Quando Roberto chega, explico o ocorrido. Pergunta-me o que eu decidira fazer. Respondo o óbvio: Entregar ao dono. Querido (assim o nomeava), imediatamente propõe-se a viajar comigo, o que prontamente discordo. Pedi então a um tio que me acompanhasse, pois não estaria “pegado” a mim em todos os momentos.

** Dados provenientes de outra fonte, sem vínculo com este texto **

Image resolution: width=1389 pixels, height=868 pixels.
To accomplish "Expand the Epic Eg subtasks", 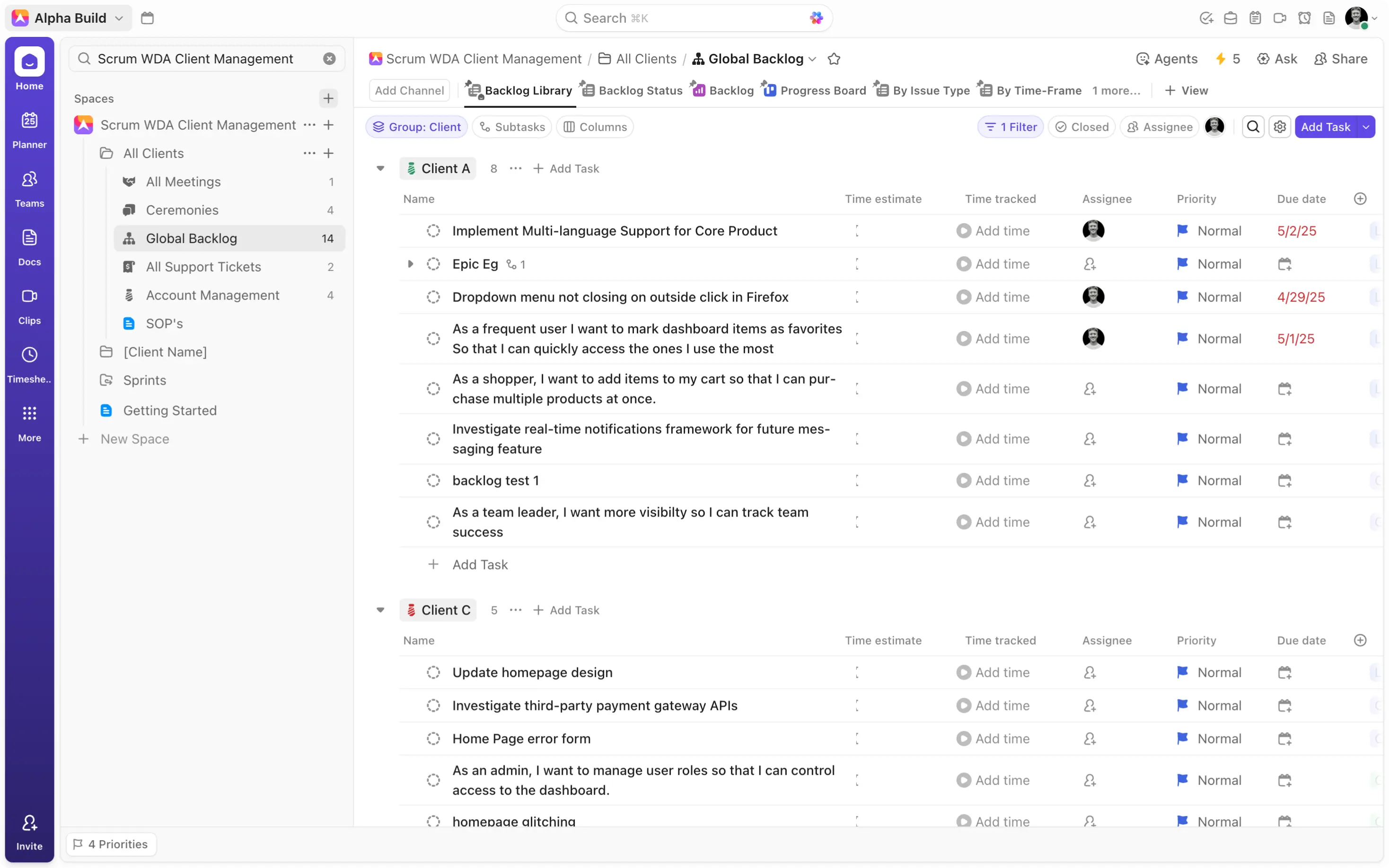I will pos(410,264).
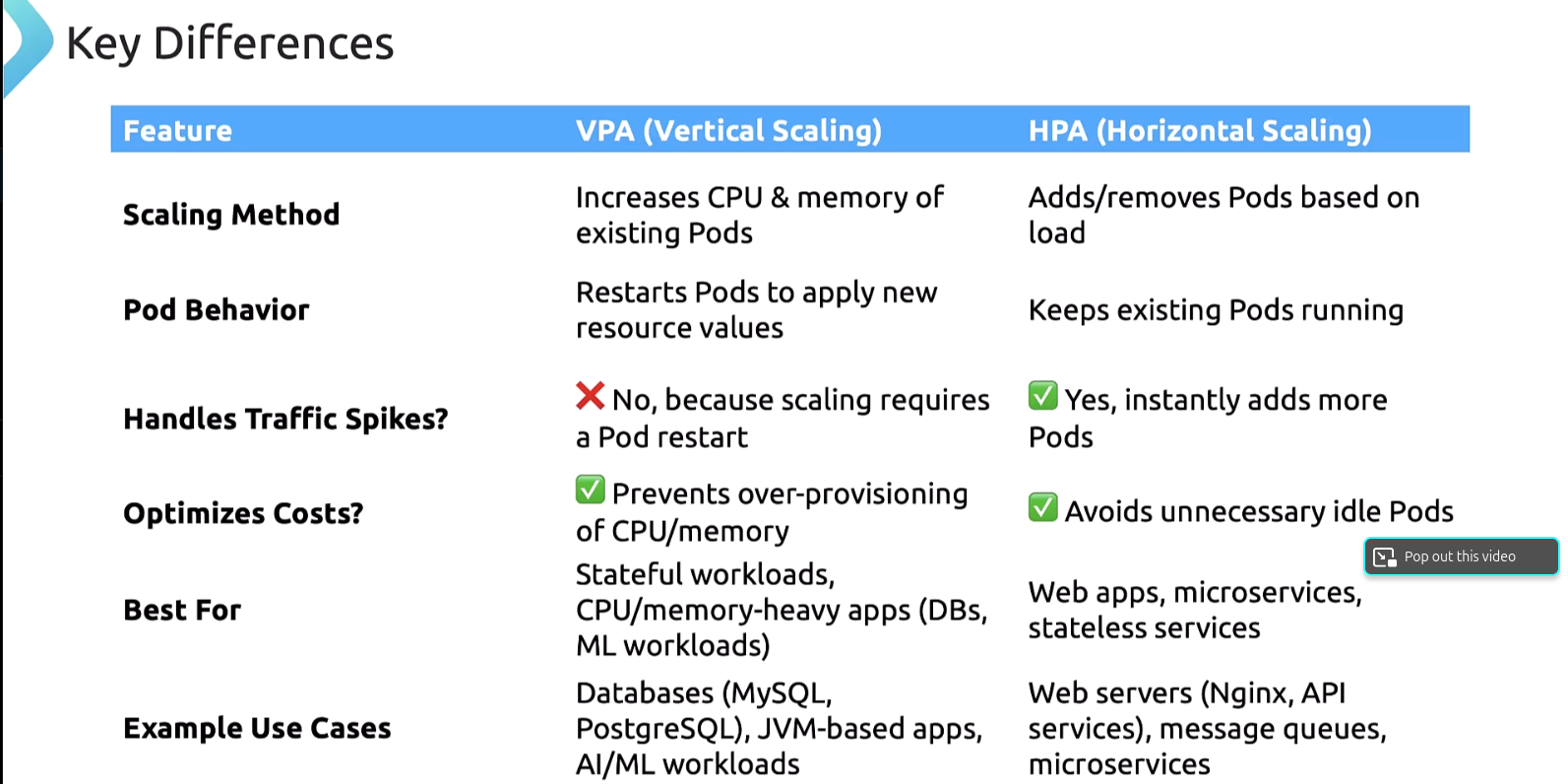Click the "Scaling Method" row label
The width and height of the screenshot is (1568, 784).
click(x=230, y=215)
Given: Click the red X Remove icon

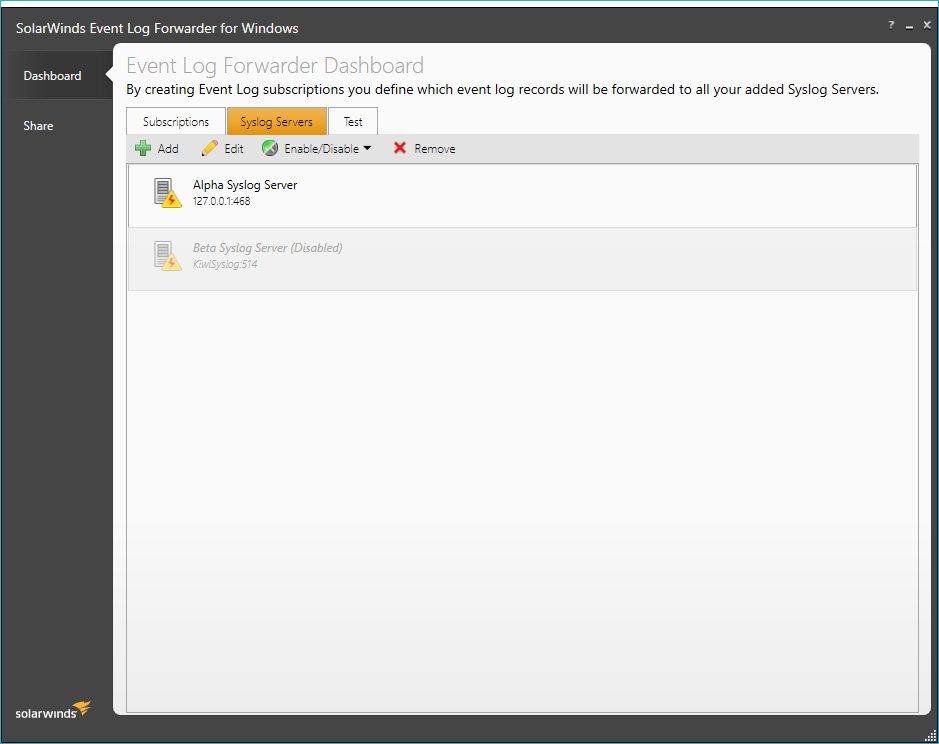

Tenho como um dos princípios básicos, que toda relação para sobreviver, deve estar ancorada firmemente no respeito, lealdade, confiança e sinceridade. Se permitirmos segredos, estaremos dando passagem ao desenlace. Portanto, nunca ocultei meus sentimentos pelo ex marido que eu continuava amando (naquele então, eu ainda desconhecia as diferenciações). Desta forma, não me foi difícil explicar-lhe que desejava encontrar-me em particular com Darcilio, para confirmar ou não, o que acreditava sentir. Ele me compreendeu e não se opôs.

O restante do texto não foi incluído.